After a long absence, I'm back. With some explanations about why I've been gone so long...
It has been way too long since my last entry. As those of you who have
been watching Sun know, I've been living
in interesting times. But churn at the corporate level is neither new nor,
I find, all that interesting. The real reason that I haven't been writing
is that the work I've been doing has turned out to be pretty interesting,
so rather than write I've been thinking about it.
As some of you know, my group and I have been working on a distributed
system that could be used to collect and analyze medical sensor
data.
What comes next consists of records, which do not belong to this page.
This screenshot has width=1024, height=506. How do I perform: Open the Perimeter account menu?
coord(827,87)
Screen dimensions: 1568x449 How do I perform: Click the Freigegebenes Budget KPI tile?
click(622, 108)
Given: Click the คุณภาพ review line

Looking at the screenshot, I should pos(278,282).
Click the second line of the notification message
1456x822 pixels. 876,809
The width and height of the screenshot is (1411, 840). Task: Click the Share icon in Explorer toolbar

Assume for a moment that sensor technology gets good enough that
we are all wearing some number of medical sensors-- keeping track of our
heart rate, and blood oxygen, maybe EKG, temperature, and the
like. Systems like this are being developed, and some simple ones are
already being sold for runners and other athletes.
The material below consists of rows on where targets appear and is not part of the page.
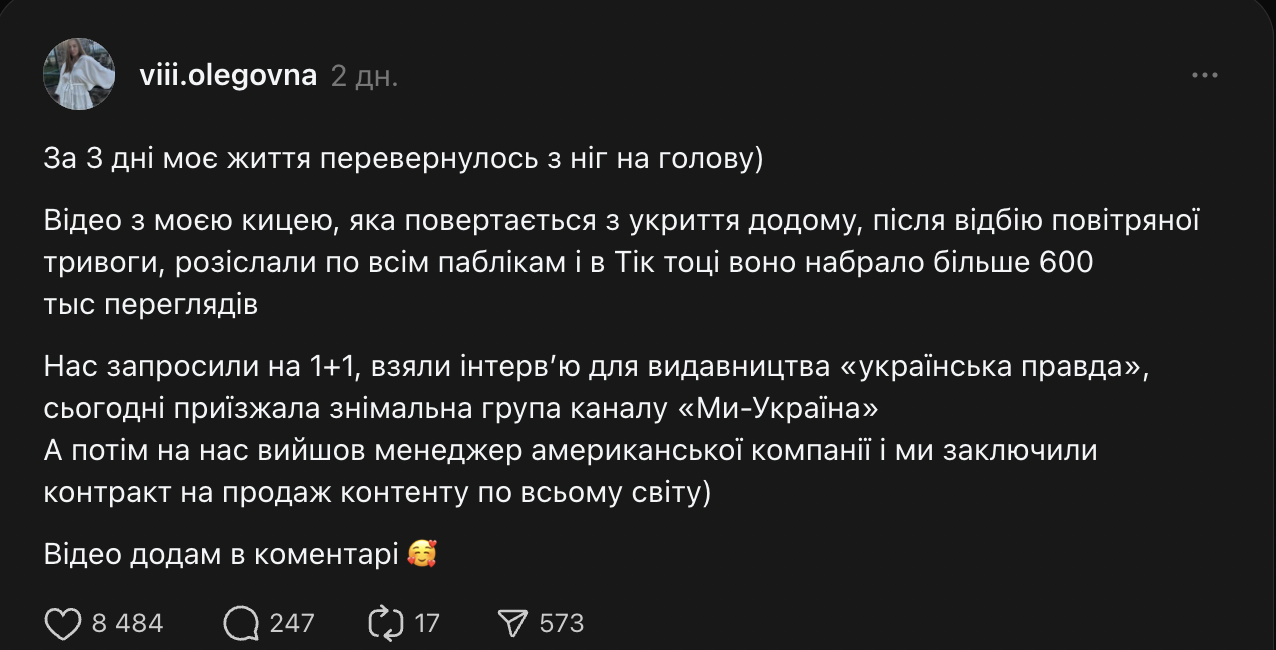This screenshot has width=1276, height=650.
Task: Click the 8 484 likes count
Action: coord(127,623)
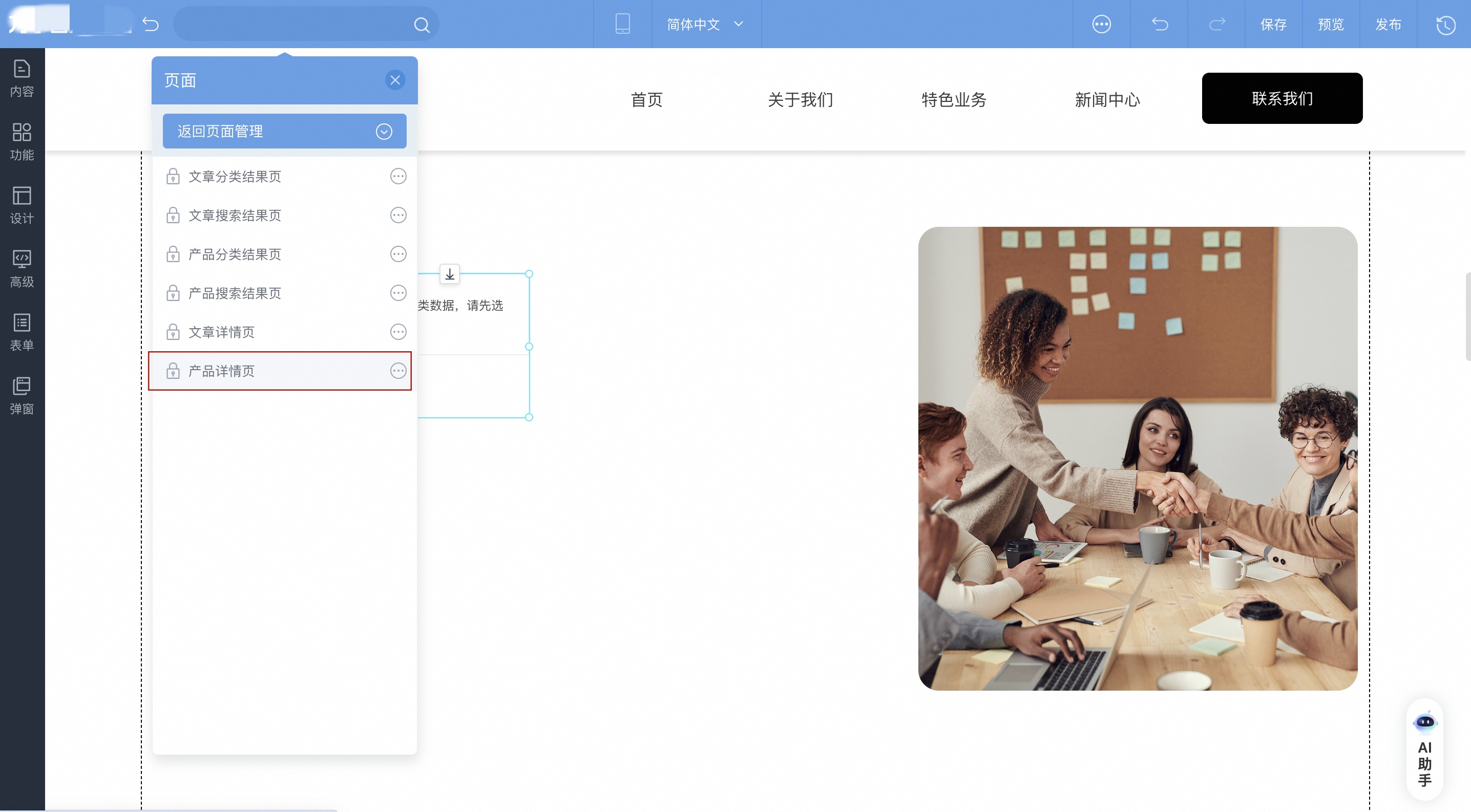Open the AI 助手 assistant
Screen dimensions: 1471x812
[1425, 749]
Now suppose everyone is wearing these-- and I mean everyone. Say 300
million people in the United States. Something like this could lower the
cost of medical care, because your doctor wouldn't have to see you to
get basic triage information (and might even call you to tell you that
it was time to come in). Public health could be done real-time. And the
research data might turn medicine into a science.
But how could you store and analyze all of this information? That would
require a distributed system (to scale) that would need to be federated
(because that is the way doctors and medical systems work) that would
need to be highly secure, insure the right kinds of privacy, and last
for a long time. And that is the kind of system we have been thinking
The problems that need to be solved are hairy, to say the least. The
system, for example, would need to insure the privacy of the information
gathered, but also allow medical professionals to have access in an
emergency. Researchers and public health officials also need access, but
in some way that anonymizes the information sufficiently to preserve
privacy but not so much as to cloak important trends.
One of the most interesting of the problems is making the system last as
long as it needs to last. We decided that the overall system needs to
last as long as the patients whose data is being stored in the system;
this means a minimum of 70 to 80 years (and this doesn't count the
desire to keep the information around for research purposes). But this
means that the system needs to be able to change all of the pieces that
make up the system, and all of the information and objects need to be
able to move around (at least to a new machine) without breaking the
system. It also means that we need to design with the assumption that
everything (machines, operating systems, even programming languages)
will change. The versioning problem can't be ignored in this one.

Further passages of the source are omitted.